ISGE Program assessment uses formative, summative, seamless, and adaptive assessment techniques to evaluate program efficacy. The two-hour ISGE demo provides detail on the 25 obstacles to effective general education and 25 obstacles to effective interdisciplinary T&L. This is the “formative” evaluation for ISGE design and testing. We have designed three instruments for “summative” evaluation. We begin the course with a 61-question Pre-Test of Attitudes to Science and Learning Science. This instrument also asks specific written response questions about student understanding of the scientific method. We end the course with the same instrument as a 31-question Post-Test of Student Attitudes toward science to see if substantive changes have occurred for each student and the ISGE population as a whole. We have also designed an electronic 111-question instrument that asks students to judge each and every category of ISGE methodology, as well as each ISGE Learning Feature for its effectiveness for them relative to the methods they have encountered in the conventional college course. Results of use of these instruments for the test pilot population of CSU students on two campuses are cited above and more detail is available on the NSF website, or by request. Responses of students in the discussion sessions are also part of the summative method. Altogether >33,000 responses have been encoded for our summative evaluation to-date.

In addition to the above, we are proud to announce that the ISGE project, through its NSF funding, and using three Cal Poly Pomona SOAP grants, has developed two new Assessment Techniques not used anywhere else. These have been presented at national conferences. ISGE uses Authorware Professional software from Macromedia for delivery of its multimedia modules. A7P automatically maintains student data on a wide range of variables about student decisions and performance as they are taking the module. This is an integral part of the programming software’s LMS (Learning Management System). We continue to develop software to retrieve this data and combine it for class performance measures, not just for the section, but for all sections at a college, and for all colleges using the ISGE courseware. This allows us to gather “seamless” data (on the fly; as it happens; without interrupting the student) and also to enable slight changes to any particular section of courseware that appears to need change to test whether or not the change improves or inhibits learning across the whole population, or for particular segments. Operating the course is evolving the course, “seamlessly.” This enables “evolutionary /or/ adaptive” assessment and represents two new tools for the national assessment toolbox begun at Cal Poly and available nowhere else to our knowledge.

X. Current Status:

Dr. Troncale is on sabbatical until Spring to finally complete “sufficient” modules for the first yearlong offering of ISGE (25 MMM’s). The “ideal” plan for ISGE would provide a “library” of modules for instructors on different campuses to select from to complete the study program. This would involve a module of case studies for each of the seven sciences for each of the Integrative Themes (7 modules x 9 Integrative Themes = 64 total modules).
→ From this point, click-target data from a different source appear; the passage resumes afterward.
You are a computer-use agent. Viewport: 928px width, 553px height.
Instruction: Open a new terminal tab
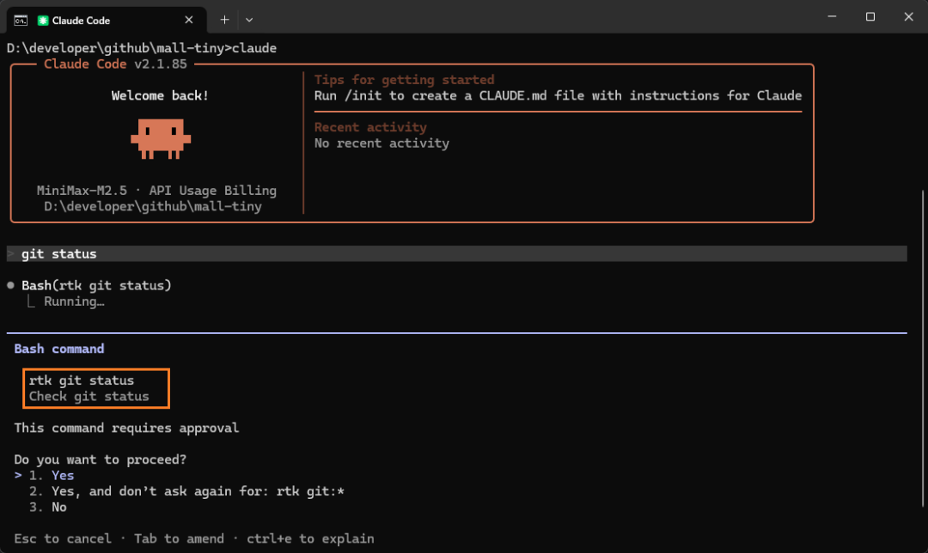(x=225, y=20)
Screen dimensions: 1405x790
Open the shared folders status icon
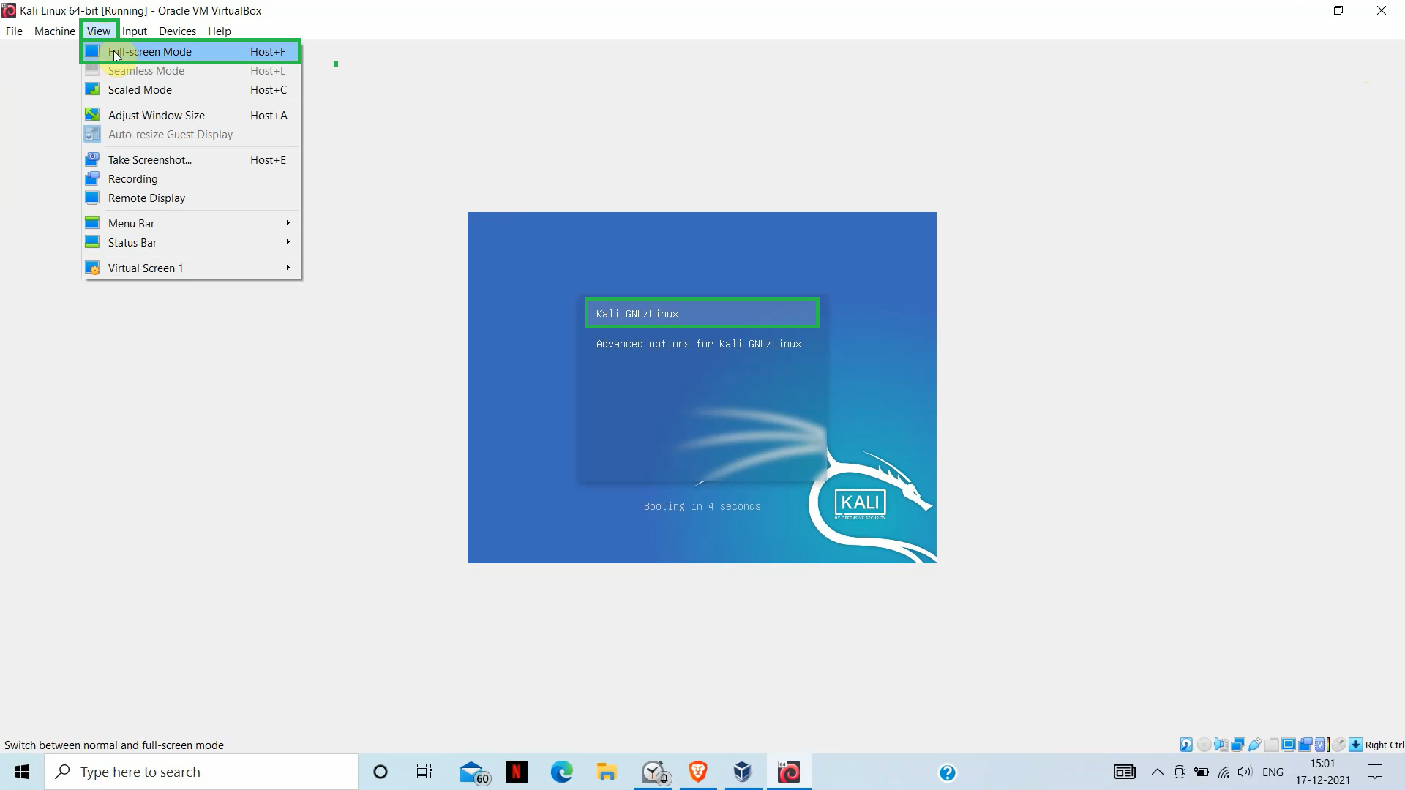(1272, 744)
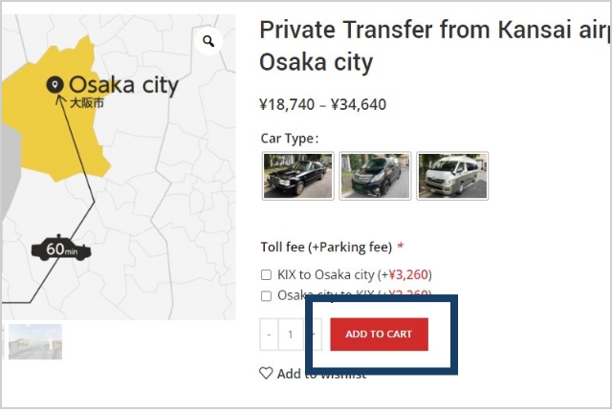Click the Car Type label
Image resolution: width=612 pixels, height=410 pixels.
point(290,138)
If one includes the 15 modules for the Scientific Method as an Integrative Theme and the Introductory Modules, the long-term plan would entail ca. 90 modules to choose from. This “ideal” design is the one presented in the Knowledge Map outline for the entire course (if all thee course outlines are fused). Production of one hour of interactive activity in multimedia costs ca. $50,000 to $100,000 according to industry standards (for a total cost of $9 million dollars for the ideal). Clearly, this is a very ambitious “ideal” product whose maximum production is not needed for initial offerings, but is desirable for completeness and flexibility in the future. For example, it is not yet clear from the pilot courses whether or not non-science students can handle more than one multimedia, self-study module per week given the skill-training sessions, discussion sessions, and labs that they must complete each week. Our preliminary data from the pilot audience indicates that our interactive, ISGE multimedia modules take from one to three hours for a typical student to complete, not counting completing the several “learning games” (quizzes) at the end of each module. For the first year of offering, 10 modules will be required per quarter, or more than one per week (given the normal 9 study weeks to allow time for Introduction, holidays and exams). Completion of study of two Integrative Themes per quarter (e.g. Hierarchy Integrative Theme and Scientific Method Theme for the first quarter), instead of the “ideal” four will be required. We will increase these each year while monitoring student reactions and performance.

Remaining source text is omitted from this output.